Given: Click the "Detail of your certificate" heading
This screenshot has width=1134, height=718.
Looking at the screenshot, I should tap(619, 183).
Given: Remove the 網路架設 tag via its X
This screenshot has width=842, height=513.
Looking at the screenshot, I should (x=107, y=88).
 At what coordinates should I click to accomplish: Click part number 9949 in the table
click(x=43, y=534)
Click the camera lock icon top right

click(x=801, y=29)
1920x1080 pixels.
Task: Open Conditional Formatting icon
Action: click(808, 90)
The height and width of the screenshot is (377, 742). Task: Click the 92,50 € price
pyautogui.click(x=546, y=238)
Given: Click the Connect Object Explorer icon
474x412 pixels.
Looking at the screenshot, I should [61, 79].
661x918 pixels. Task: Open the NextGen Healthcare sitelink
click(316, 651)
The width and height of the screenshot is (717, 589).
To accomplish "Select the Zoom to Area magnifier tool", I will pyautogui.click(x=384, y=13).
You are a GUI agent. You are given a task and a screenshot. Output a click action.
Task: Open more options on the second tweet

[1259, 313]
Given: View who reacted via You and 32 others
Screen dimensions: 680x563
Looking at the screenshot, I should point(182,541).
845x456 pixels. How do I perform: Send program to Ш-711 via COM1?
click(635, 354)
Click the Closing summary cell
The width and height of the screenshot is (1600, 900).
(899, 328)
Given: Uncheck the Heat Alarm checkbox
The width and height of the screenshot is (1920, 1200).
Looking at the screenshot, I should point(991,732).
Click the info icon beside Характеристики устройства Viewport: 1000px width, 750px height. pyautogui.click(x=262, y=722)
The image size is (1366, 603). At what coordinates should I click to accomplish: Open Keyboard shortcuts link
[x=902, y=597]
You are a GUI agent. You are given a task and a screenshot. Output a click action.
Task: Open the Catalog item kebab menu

# DIRECTION
Please reproduce every row above word for word, with no changes.

# SOLUTION TO THIS PROBLEM
Given: Click the "Detail of your certificate" heading
This screenshot has width=1134, height=718.
Looking at the screenshot, I should tap(619, 183).
Given: Remove the 網路架設 tag via its X
This screenshot has width=842, height=513.
Looking at the screenshot, I should (x=107, y=88).
 At what coordinates should I click to accomplish: Click part number 9949 in the table
click(x=43, y=534)
Click the camera lock icon top right

click(x=801, y=29)
1920x1080 pixels.
Task: Open Conditional Formatting icon
Action: click(808, 90)
The height and width of the screenshot is (377, 742). Task: Click the 92,50 € price
pyautogui.click(x=546, y=238)
Given: Click the Connect Object Explorer icon
474x412 pixels.
Looking at the screenshot, I should [61, 79].
661x918 pixels. Task: Open the NextGen Healthcare sitelink
click(316, 651)
The width and height of the screenshot is (717, 589).
To accomplish "Select the Zoom to Area magnifier tool", I will pyautogui.click(x=384, y=13).
You are a GUI agent. You are given a task and a screenshot. Output a click action.
Task: Open more options on the second tweet

[1259, 313]
Given: View who reacted via You and 32 others
Screen dimensions: 680x563
Looking at the screenshot, I should point(182,541).
845x456 pixels. How do I perform: Send program to Ш-711 via COM1?
click(635, 354)
Click the Closing summary cell
The width and height of the screenshot is (1600, 900).
(899, 328)
Given: Uncheck the Heat Alarm checkbox
The width and height of the screenshot is (1920, 1200).
Looking at the screenshot, I should point(991,732).
Click the info icon beside Характеристики устройства Viewport: 1000px width, 750px height. pyautogui.click(x=262, y=722)
The image size is (1366, 603). At what coordinates should I click to accomplish: Open Keyboard shortcuts link
[x=902, y=597]
You are a GUI agent. You are given a task and a screenshot. Output a click action.
Task: Open the Catalog item kebab menu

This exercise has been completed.